School sports in the era of COVID-19


Photo credit: Grace Rossman

Senior Louis Randazzo was one of the few students at the game. He said the regulations made the game feel very different from previous ones. “They were very boring with no student section and it just didn’t feel as hype with not a lot of people there,” Randazzo said.

By Colin Duffy and Annabelle Julien

Athletic Director Michelle Davis and her staff have been working to implement recent changes in MHSAA guidelines. The MHSAA recently released their COVID-19 response plan after working since March to create a policy that allows fall sports to continue during the 2020 school year with spectators. The plan continues to change as guidance from the CDC and state of Michigan evolves.

“The everchanging state and MHSAA mandates are challenging,” Davis said. “Requirements change frequently, so making sure our teams, spectators and community are aware of the changes in a timely manner is imperative.”

Originally, the plan for fall sporting events was to allow two guests per player and coach. This plan changed on Oct. 9 when the MHSAA amended that policy. The change now allows for a maximum 30 percent capacity at games, with a cap of 1,000 fans. However, the MHSAA is allowing schools to continue enforcing a stricter policy, including sticking to the prior two guest per person limit.

The Grosse Pointe Public Schools System’s policy is in between the original and amended plan. It states that every outdoor fall activity is allowed four spectators per player. However, there are several exceptions to this policy. Students playing football, band, dance and cheerleading are allowed two spectators; volleyball players are allowed three spectators; and golf and cross country are limited at 30 percent capacity.

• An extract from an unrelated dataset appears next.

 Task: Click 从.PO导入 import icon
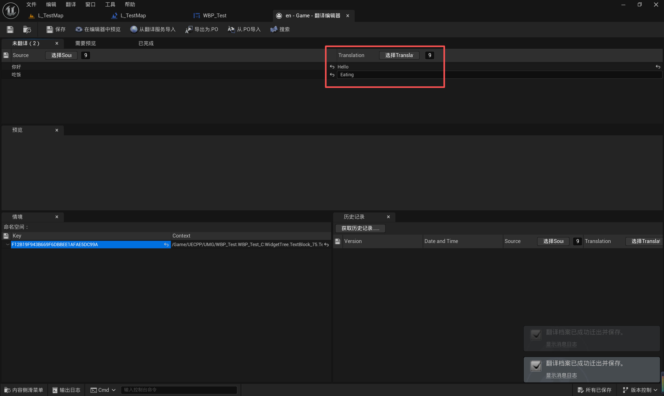coord(231,29)
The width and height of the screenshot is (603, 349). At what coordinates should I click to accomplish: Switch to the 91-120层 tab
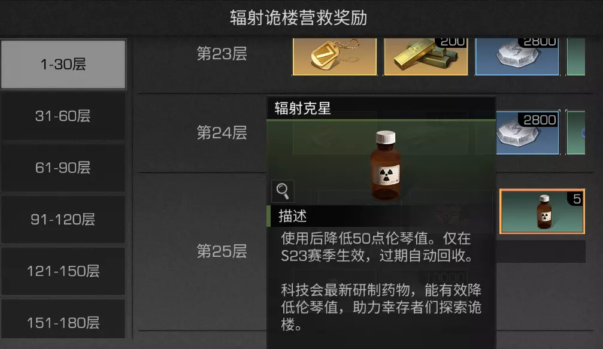pyautogui.click(x=63, y=220)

According to Davis, the mask mandate has been the most difficult part of the plan to implement and enforce.
“It has been a challenge to enforce the mask policy for both athletes and spectators,” Davis said. “It is a state mandate but many people take their frustrations out on the athletic department.”

From varsity field hockey head coach Emma Yee’s perspective, adapting to the new way of fall sports is unusual. Coach Yee has led her team into the playoffs with a winning record amid an unpredictable season. Although it has been difficult with no locker rooms, a mask mandate and limited spectators, the team has succeeded.

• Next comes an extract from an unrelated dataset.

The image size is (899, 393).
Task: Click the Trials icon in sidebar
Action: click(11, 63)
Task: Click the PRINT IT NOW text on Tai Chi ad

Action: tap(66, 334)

“We don’t have those moments this year to motivate the girls when they’re facing a challenging opponent,” Yee said. “But I know my team is able to rise above the circumstances and still put forth their best efforts.”

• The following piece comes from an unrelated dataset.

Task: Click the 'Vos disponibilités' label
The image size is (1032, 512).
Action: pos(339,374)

The new rules and regulations have forced students to change how they play, but the only challenges posed by the MHSAA guidelines are communicating with teammates while wearing a mask and playing without spectators, according to varsity soccer player Finn Marshall.

Marshall believes that North players have been following the regulations, but he says it is hard to control if opposing teams follow the rules or not.

Ultimately, the hope for Davis and the rest of the athletic department is to keep all parties involved happy and healthy, something that includes mandating the use of a mask.

“Our goal is to keep all athletics and coaches safe,” Davis said.